The Maryland field hockey team earned the No. 2 overall seed in the NCAA Tournament Sunday night and will host the NCAA First and Second Rounds Saturday and Sunday at the Field Hockey & Lacrosse Complex.
The Terrapins (17-4) will play either Monmouth (17-2) or Massachusetts (13-7) Saturday at 11:30 a.m. Monmouth and Massachusetts will meet in a play-in game Wednesday at Monmouth. North Carolina (17-5) will take on Stanford (13-6) Saturday at 2 p.m. Saturday’s winners will advance to play Sunday in the NCAA Second Round.
For the full NCAA bracket, click here. Parking and ticket information will be available on umterps.com Monday.
This marks Maryland’s 28th NCAA Tourmament appearance and 22nd straight, which is the longest active streak in the nation. Maryland is 56-20 (.737) in the NCAA Tournament, the most wins of any school in Tournament history.
In the 29 years under head coach Missy Meharg, the Terrapins have made 27 NCAA Tournament appearances. She’s helped the Terps to eight NCAA championships, including seven as head coach, and 16 Final Fours.

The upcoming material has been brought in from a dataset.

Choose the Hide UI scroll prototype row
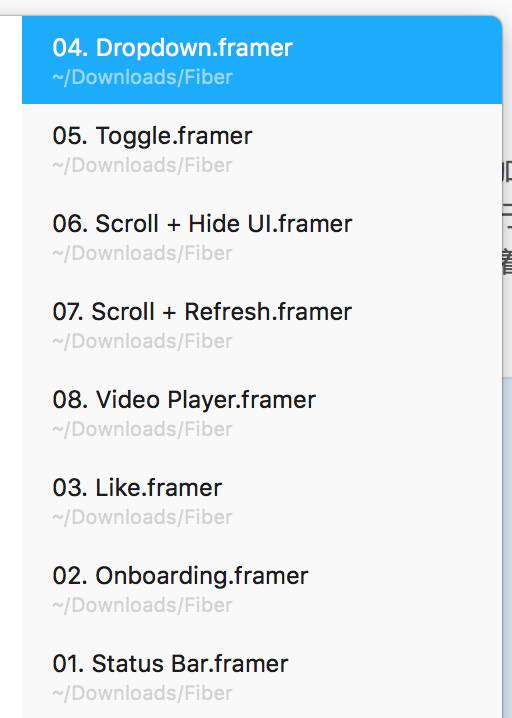The width and height of the screenshot is (512, 718). click(x=262, y=236)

The Terrapins fell to No. 6 Penn State, 2-1, Sunday in the Big Ten Championship game at the Field Hockey & Lacrosse Complex. The Terrapins led at half, but a second half surge by the Nittany Lions (17-2) was the difference.
Welma Luus was named Big Ten Player of the Year and Grace Balsdon was named Big Ten Defensive Player of the Year the league announced Wednesday.
Both were named to the All-Big Ten First Team, as voted by the league’s nine head coaches. Junior Lein Holsboer was voted to the All-Big Ten Second Team. With Luus’ and Balsdon’s honors this year, 15 Terrapins in program history have earned 20 conference Player of the Year awards.
Todd
The NCAA seeding shows why the B1G Title game was more important to the team from Happy Valley than the Terps. Had MD won they would have likely been the top overall seed and been where Duke is now – still with a bye but playing the winner of American/Kent State rather than UMass/Monmouth.
With the win, PSU bumped up to the #4 seed and will potentially get a two home games before the Final Four. Had they lost, I think the 4 seed would have likely gone to UConn.
One side note, congrats are in order for former MD assistant Tjerk van Herwaarden who was on Missy’s staff for five of her national championships. He became head coach at Harvard five years ago and led the Crimson to a perfect 7-0 season in the Ivy League and their first NCAA tourney since 2004. Katie O’Donnell-Bam is an assistant on his staff.